CEOs of penny stock companies (often on OTC markets) sometimes use questionable tactics to inflate share prices, attract retail investors, or give the illusion of progress.
Here are common ploys or red flags to watch for:
🔥 1. Overhyped Press Releases
What they do: Issue frequent press releases about "game-changing technology", "strategic partnerships", or "expansion plans".
Red flag: These announcements often lack follow-through, financial details, or third-party verification.
🚀 2. Pump and Dump Schemes
What they do: Artificially inflate stock price through hype (pumping) and then insiders or affiliates sell shares at the peak (dumping).
Red flag: Sudden spikes in volume or price after promotional campaigns (emails, SMS, YouTube influencers).
💸 3. Constant Share Dilution
What they do: Issue more shares to raise capital, often for vague or non-scalable projects.

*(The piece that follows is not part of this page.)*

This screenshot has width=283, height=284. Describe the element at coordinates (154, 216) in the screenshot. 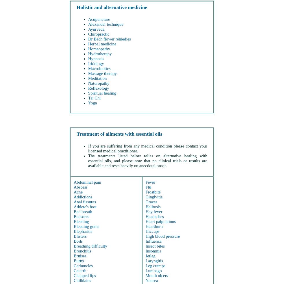

I see `'Headaches'` at that location.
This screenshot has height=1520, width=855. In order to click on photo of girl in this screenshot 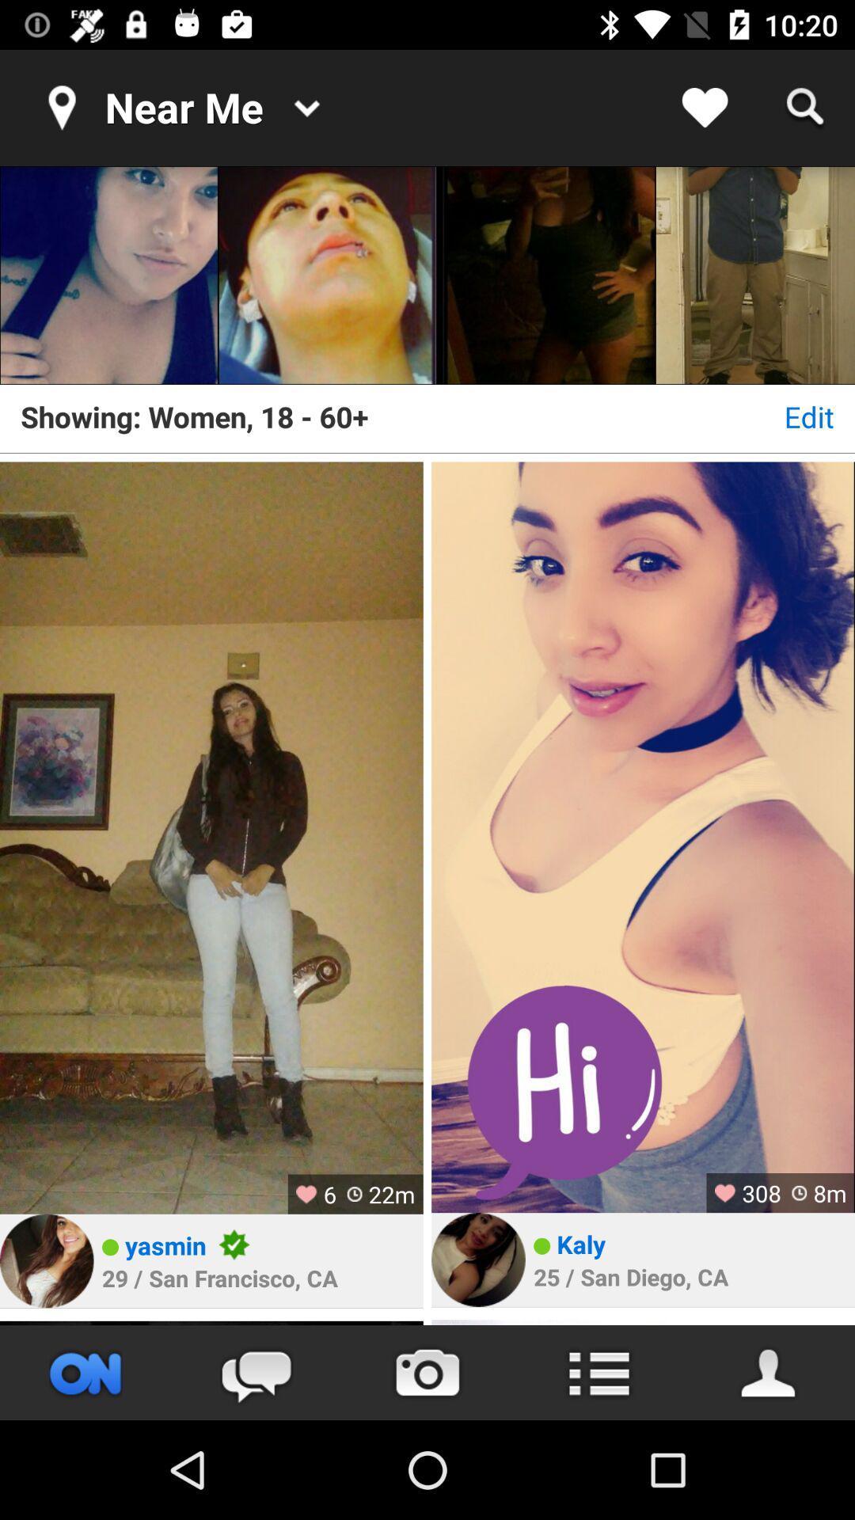, I will do `click(326, 275)`.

Red flag: Increasing outstanding shares with little or no revenue growth. Watch SEC filings (10-K, 10-Q) for dilution patterns.
🧾 4. Fake or Overstated Contracts
What they do: Announce large deals or contracts without naming the partner, or exaggerate their size.
Red flag: Phrases like “a major player in the industry” without specifics, or deals with shell entities.
🧙 5. "Consulting Fees" to Insiders
What they do: Pay large fees or stock options to insiders or affiliates for “consulting,” draining cash.
Red flag: Disclosures about high insider compensation despite little company progress.
🌪️ 6. Reverse Splits
What they do: Reverse split to artificially increase the share price, only to issue more shares later.
Red flag: History of multiple reverse splits + new issuance.
💬 7. Unverifiable Claims or Technology
What they do: Pitch impossible-sounding tech or cures, with no peer-reviewed data.
Red flag: No patents, no third-party validation, and unrealistic timelines.
What they do: Avoid moving to better exchanges (like NASDAQ/NYSE) because they can’t meet standards.
Red flag: OTC Pink/OTCQB listings for years, or unaudited financials.